Travis from Ambient talked about how they plan to verify inference on a very large sharded model, which is not a general problem, but a solution for a specific model. However, since Ambient is still in stealth mode, this work is confidential for the time being, and we need to pay attention to the upcoming papers.


The optimistic method, that is, not generating proofs during reasoning, but letting the nodes that perform reasoning stake tokens, and deducting the staked tokens if questioned and found to be improperly operated, has received some opposition from the guests.


First, to achieve this, deterministic output is required, and in order to achieve this goal, some compromises need to be made, such as ensuring that all nodes use the same random seed. Second, if there is a risk of $10 billion, how much stake is enough to ensure economic security? This question still has no clear answer in the end, which highlights the importance of letting consumers choose whether they are willing to pay for the full proof.


Regarding the issue of closed-source models, both inference labs and aizel network can provide support. This has sparked some philosophical debates, and trust does not require knowledge of the model being run, so private models are unpopular and contrary to verifiable AI. However, in some cases, understanding the inner workings of the model can lead to manipulation, and the only way to solve this problem is sometimes to make the model closed source. A closed-source model that works 100s or 1000s of times and still looks reliable, even though its weights cannot be accessed, is enough to give confidence.

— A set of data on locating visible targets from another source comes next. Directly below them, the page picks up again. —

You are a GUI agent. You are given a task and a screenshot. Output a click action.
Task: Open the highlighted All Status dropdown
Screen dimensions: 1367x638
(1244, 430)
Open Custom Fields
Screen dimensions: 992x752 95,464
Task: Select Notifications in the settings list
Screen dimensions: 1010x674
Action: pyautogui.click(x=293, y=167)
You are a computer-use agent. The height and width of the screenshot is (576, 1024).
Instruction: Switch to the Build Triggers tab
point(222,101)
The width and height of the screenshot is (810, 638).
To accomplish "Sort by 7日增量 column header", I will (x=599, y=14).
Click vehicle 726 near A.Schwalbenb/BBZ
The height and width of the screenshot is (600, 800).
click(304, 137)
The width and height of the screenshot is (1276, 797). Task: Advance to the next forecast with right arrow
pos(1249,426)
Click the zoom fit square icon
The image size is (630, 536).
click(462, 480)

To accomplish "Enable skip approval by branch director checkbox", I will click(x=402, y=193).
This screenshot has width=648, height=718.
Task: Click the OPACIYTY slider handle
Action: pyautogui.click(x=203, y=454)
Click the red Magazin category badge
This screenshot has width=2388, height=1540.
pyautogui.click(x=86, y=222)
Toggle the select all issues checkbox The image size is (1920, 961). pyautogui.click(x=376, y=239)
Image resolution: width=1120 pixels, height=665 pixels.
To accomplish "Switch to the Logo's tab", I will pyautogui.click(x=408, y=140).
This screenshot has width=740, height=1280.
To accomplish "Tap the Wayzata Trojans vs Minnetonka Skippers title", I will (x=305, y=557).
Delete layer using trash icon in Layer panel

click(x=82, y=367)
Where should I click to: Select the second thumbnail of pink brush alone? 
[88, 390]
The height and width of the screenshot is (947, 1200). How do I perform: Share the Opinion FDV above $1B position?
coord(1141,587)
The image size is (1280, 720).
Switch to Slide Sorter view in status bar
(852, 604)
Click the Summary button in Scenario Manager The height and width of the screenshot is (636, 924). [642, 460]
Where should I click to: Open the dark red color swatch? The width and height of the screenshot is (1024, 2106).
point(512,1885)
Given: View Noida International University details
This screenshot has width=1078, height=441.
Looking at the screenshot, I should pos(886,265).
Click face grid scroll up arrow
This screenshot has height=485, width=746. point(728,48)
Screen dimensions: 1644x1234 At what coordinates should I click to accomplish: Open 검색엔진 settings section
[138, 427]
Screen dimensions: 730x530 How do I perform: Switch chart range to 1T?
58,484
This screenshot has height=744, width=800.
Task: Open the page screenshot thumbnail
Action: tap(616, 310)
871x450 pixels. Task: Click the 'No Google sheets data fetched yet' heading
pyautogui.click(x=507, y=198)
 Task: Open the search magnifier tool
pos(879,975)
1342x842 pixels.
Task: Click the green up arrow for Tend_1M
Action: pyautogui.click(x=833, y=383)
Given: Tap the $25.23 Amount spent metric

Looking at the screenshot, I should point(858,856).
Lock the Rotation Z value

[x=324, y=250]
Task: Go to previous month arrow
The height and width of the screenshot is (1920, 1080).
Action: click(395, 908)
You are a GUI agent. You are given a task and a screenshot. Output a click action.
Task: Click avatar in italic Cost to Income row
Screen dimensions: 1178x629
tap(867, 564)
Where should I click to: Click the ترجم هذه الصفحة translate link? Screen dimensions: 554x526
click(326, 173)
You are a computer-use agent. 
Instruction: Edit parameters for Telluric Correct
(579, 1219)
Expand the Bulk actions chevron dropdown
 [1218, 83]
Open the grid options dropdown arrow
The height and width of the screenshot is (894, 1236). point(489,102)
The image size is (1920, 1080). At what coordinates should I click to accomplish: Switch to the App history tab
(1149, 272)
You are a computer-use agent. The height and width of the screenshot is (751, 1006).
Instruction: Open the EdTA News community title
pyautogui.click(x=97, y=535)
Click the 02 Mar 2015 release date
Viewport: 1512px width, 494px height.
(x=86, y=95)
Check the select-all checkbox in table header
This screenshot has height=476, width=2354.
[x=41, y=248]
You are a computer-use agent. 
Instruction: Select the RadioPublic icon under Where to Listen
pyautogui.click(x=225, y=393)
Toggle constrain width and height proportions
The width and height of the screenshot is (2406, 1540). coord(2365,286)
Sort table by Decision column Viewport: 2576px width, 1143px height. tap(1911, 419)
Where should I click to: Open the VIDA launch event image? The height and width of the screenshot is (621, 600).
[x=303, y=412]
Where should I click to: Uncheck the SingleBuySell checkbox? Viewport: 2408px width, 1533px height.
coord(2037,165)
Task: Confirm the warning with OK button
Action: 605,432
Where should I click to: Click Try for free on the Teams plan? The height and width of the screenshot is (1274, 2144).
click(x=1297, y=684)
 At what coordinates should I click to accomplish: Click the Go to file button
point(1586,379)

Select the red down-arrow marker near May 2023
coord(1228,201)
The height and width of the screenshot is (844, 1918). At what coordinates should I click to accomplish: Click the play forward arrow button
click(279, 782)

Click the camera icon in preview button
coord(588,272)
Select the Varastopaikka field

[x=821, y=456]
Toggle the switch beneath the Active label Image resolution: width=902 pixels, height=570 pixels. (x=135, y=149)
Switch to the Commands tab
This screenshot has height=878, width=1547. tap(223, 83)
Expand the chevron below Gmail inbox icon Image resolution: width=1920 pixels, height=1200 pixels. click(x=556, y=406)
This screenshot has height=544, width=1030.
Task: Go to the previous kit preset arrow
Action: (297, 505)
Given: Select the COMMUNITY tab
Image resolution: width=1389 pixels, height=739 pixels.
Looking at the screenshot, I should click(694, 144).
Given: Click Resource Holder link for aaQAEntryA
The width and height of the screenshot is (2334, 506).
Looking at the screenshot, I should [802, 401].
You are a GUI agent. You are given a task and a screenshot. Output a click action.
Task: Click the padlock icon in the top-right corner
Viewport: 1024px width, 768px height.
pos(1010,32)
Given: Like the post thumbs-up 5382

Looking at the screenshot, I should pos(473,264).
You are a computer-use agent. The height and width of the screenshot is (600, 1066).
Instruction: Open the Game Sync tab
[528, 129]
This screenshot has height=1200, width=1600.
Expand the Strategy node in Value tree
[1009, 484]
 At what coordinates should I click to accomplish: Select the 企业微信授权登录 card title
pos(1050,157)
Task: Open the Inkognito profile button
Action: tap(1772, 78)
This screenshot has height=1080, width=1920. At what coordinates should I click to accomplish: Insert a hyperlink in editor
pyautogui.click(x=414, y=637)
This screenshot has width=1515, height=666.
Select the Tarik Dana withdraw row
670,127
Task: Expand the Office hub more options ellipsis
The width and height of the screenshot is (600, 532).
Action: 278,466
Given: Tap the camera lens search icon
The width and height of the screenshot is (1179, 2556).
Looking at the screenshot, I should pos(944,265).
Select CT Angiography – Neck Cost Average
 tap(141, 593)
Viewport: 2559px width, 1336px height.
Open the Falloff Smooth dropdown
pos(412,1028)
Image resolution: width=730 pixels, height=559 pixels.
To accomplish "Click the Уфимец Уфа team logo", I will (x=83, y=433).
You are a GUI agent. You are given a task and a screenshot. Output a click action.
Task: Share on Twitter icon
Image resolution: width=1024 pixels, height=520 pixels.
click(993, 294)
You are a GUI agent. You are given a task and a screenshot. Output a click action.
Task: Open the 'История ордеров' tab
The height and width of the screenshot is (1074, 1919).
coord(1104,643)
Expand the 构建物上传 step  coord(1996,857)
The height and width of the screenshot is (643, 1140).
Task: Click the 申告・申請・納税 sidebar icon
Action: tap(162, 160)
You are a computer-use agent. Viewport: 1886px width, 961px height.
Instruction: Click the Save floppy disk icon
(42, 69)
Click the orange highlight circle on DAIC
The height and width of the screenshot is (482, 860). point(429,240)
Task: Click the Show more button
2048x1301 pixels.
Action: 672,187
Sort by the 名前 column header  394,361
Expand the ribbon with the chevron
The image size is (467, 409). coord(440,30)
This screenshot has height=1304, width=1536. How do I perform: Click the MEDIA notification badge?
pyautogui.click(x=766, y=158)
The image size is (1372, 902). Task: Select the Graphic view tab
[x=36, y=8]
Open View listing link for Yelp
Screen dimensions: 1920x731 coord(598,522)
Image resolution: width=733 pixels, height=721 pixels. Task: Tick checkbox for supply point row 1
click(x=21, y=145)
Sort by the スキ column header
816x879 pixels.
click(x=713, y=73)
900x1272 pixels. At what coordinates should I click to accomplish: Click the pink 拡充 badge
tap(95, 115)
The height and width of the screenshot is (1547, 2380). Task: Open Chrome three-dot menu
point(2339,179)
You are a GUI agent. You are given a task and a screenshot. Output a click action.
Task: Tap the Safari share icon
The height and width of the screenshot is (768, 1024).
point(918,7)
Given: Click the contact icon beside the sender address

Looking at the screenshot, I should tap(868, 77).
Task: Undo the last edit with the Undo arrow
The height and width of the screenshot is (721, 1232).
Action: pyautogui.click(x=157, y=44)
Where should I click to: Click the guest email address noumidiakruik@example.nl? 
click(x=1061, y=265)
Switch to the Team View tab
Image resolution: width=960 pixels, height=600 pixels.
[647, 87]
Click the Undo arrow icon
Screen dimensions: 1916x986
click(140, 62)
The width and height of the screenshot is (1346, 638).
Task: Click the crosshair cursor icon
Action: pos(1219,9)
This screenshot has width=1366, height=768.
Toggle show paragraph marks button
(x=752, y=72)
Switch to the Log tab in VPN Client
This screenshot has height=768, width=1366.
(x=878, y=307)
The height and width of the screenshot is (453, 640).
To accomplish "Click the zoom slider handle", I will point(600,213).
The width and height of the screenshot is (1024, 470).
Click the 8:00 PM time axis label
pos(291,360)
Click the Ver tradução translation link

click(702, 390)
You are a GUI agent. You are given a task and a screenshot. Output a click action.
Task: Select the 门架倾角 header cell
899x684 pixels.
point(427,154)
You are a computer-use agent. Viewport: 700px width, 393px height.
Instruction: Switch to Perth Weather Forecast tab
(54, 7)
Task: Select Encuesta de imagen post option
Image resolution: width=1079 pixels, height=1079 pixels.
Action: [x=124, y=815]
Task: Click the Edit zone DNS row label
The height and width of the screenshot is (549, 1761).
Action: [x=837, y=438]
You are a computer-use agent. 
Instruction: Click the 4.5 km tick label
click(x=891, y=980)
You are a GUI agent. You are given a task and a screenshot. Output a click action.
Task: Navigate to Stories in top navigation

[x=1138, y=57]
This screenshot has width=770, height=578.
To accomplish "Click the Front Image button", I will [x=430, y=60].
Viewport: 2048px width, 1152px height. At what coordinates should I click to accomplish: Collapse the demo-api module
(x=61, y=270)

Finally, we discussed whether AI inference will move to edge devices (like phones and laptops) due to issues like privacy, latency, and bandwidth. The consensus was that this shift is coming, but it will take several iterations.


For large models, space, compute needs, and network requirements are all issues. However, models are getting smaller and devices are getting more powerful, so this shift seems to be happening, but not quite there yet. However, today, if we can keep the inference process private, we can still get many of the benefits of local inference without the failure modes.